• **EXERCISE DETAILS**:
Repeat, exactly and alone, every line from the line that contains "boutique@epilweb.com (449, 2239)" to the end of the entries.
--- START ---
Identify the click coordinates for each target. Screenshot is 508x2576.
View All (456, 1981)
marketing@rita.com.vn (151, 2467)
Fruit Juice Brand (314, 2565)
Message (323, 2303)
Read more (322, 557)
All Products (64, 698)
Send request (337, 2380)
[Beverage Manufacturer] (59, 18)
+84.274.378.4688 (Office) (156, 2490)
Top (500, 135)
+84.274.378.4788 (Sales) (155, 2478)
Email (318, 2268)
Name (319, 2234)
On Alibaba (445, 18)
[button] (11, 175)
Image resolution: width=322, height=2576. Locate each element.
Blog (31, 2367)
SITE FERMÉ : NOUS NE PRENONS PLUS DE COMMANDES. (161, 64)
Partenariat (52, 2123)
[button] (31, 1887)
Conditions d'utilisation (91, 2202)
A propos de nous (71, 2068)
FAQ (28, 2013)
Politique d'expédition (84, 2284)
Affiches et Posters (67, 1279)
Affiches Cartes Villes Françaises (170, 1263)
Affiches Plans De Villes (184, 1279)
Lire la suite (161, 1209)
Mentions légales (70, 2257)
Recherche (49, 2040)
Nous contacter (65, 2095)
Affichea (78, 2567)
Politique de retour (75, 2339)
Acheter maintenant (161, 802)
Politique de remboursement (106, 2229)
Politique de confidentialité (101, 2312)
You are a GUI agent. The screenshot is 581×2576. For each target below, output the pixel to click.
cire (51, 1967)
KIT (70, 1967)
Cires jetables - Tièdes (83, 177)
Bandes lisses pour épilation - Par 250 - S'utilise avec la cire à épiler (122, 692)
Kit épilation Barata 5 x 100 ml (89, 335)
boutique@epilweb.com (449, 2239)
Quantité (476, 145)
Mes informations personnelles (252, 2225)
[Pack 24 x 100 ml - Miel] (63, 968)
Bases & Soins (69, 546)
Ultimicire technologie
--- END ---
• **SOLUTION BELOW**:
boutique@epilweb.com (449, 2239)
Quantité (476, 145)
Mes informations personnelles (252, 2225)
[Pack 24 x 100 ml - Miel] (63, 968)
Bases & Soins (69, 546)
Ultimicire technologie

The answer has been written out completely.